## Dataset records
________________________
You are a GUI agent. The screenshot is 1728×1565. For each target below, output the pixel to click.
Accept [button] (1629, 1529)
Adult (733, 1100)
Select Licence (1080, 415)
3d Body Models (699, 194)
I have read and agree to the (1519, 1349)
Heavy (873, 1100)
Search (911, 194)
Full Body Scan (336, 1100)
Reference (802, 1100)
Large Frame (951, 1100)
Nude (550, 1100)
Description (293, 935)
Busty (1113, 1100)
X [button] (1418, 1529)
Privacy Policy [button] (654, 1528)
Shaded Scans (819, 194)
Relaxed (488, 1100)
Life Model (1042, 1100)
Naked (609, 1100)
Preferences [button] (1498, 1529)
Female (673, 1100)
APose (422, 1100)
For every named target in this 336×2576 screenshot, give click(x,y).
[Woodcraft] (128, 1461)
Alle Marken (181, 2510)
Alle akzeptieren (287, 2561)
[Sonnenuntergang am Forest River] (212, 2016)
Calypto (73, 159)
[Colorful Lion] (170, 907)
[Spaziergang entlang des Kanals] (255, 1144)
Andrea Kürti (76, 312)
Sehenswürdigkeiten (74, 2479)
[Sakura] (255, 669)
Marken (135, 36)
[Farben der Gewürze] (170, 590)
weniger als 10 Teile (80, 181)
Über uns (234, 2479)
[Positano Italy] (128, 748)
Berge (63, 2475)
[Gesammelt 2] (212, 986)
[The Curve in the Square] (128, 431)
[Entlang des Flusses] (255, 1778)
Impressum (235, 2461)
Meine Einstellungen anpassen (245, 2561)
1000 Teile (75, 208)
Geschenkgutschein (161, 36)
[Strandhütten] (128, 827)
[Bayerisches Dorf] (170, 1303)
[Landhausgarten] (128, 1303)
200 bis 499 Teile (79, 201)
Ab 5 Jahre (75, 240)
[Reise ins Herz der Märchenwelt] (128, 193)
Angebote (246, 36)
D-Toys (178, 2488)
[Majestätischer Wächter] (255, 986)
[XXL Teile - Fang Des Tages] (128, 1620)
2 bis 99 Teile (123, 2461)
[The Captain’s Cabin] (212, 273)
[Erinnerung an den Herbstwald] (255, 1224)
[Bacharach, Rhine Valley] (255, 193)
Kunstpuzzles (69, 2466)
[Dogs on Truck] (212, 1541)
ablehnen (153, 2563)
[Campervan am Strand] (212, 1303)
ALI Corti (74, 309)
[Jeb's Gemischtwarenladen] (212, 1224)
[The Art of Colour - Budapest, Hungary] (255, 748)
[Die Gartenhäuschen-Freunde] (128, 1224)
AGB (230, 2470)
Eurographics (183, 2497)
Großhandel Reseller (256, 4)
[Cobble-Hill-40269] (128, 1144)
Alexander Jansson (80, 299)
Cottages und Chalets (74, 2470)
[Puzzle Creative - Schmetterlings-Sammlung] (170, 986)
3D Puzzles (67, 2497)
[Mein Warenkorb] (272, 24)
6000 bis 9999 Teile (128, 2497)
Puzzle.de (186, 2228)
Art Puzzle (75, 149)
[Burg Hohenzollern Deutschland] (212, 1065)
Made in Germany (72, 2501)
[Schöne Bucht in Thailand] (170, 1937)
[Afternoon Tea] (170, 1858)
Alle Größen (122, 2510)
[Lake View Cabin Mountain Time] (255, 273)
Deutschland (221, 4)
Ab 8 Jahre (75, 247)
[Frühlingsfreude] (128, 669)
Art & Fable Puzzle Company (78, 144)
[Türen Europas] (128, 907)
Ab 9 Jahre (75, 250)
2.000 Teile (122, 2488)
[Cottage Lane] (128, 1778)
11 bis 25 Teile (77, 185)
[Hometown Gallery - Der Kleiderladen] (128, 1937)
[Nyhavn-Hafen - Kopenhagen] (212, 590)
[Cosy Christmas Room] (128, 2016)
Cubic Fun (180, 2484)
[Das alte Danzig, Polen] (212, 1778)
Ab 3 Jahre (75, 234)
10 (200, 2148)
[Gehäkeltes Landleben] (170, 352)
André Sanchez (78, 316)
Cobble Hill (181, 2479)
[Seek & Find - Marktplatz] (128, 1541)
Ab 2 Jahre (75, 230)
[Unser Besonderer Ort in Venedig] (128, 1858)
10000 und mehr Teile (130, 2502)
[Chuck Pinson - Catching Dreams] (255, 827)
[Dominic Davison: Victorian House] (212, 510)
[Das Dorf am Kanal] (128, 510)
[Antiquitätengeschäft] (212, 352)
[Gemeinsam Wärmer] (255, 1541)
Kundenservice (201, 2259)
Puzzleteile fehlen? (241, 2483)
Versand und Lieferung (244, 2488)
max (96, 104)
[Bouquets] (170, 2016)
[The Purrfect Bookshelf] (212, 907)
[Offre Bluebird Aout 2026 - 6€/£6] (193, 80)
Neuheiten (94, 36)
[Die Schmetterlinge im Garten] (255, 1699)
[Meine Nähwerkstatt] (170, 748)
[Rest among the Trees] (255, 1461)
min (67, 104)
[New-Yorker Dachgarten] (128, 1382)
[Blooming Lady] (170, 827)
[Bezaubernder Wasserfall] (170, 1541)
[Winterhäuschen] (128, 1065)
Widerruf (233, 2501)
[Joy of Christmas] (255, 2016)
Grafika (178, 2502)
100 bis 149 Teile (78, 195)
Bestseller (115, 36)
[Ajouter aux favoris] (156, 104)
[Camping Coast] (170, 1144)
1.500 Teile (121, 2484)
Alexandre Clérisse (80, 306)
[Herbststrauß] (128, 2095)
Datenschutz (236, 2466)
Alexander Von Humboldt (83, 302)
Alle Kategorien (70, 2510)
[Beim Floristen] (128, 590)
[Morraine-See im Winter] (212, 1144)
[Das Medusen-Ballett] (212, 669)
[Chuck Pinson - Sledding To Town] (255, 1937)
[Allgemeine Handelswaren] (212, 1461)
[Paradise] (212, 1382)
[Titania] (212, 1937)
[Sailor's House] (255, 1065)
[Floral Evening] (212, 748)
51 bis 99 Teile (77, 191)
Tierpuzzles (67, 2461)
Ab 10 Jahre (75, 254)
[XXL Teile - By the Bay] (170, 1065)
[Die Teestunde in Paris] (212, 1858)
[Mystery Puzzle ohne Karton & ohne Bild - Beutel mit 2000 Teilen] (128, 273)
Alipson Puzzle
________________________
What lines of the listing contain the word "button"? Copy them all.

## Task answer
Accept [button] (1629, 1529)
X [button] (1418, 1529)
Privacy Policy [button] (654, 1528)
Preferences [button] (1498, 1529)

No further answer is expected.